Assessing Assessment

Does the move toward assessment provide support for the Humanities and Social Sciences or threaten them? Cary Nelson, the final speaker in our series on the Relevance of the Humanities and Social Sciences, published a provocative essay in which he described the move towards assessment as a threat to the “fierce humanities,” which he describes as “teaching that seeks not merely learning, but unlearning, that seeks to unsettle knowledge and assumptions in ways more fundamental than any exam can or should test.”

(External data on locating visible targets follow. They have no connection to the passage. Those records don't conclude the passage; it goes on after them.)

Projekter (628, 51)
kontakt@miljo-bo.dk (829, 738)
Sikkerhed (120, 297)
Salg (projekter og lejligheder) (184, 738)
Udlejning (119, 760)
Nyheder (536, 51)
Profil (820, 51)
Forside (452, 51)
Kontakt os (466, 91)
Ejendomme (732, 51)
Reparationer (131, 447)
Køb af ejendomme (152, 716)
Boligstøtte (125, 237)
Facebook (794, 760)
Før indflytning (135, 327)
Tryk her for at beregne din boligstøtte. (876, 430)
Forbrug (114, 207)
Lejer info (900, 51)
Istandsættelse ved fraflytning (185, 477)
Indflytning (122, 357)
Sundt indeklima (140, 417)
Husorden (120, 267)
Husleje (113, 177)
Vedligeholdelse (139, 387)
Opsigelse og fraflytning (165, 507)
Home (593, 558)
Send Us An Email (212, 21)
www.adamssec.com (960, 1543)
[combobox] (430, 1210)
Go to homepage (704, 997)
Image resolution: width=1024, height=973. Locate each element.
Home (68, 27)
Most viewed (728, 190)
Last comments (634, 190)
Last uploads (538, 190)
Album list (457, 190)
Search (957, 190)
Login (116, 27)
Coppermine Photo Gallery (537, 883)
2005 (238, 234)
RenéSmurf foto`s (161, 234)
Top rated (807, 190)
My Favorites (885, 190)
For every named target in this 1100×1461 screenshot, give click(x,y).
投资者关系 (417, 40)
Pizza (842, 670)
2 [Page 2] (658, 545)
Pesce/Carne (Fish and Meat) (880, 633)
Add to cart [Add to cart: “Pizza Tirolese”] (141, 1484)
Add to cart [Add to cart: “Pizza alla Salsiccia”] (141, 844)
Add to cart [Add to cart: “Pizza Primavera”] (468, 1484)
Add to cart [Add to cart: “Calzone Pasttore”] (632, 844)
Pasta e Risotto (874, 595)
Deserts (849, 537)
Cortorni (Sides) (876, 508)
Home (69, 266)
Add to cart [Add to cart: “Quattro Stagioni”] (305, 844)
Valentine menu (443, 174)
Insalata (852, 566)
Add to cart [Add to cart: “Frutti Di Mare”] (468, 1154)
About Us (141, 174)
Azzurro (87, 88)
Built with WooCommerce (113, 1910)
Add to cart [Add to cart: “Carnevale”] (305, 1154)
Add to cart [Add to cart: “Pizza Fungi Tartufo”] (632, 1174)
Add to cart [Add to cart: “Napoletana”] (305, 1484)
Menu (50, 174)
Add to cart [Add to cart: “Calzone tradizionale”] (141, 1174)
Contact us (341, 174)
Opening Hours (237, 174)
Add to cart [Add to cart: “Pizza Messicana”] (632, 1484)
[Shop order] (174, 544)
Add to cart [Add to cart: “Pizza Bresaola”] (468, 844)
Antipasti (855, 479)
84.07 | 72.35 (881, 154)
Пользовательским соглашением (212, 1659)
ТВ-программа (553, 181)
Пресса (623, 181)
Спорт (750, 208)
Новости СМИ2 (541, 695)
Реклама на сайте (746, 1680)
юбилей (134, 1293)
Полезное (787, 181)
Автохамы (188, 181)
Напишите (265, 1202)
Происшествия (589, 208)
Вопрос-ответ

In this essay, Nelson uses a course on Holocaust poetry to illustrate the unsettling that he sees as an important goal in his teaching, forcing students to confront human potential for evil. Such a course relies on the intimacy of a seminar that creates a space for students and faculty to struggle together. Tying his opposition to quantitative assessment to other issues of relevance, including the employability debate, he asserts, “Some of the most powerful intellectual and emotional experiences of my life have come in classroom discussions, in moments when my students and I together struggled with difficult questions and the impossibility of finding definitive answers. I am neither interested in having nor willing to have legislators, administrators, and corporate flacks reduce such experiences to job training or to quantifiable or testable ‘results.’”

Nelson’s assertions provide an important contrast to my post last week, which linked to an article suggesting that quantitative assessment demonstrated the educational value of the traditional liberal arts. The question of the relevance of these disciplines has significant bearing on responses to assessment.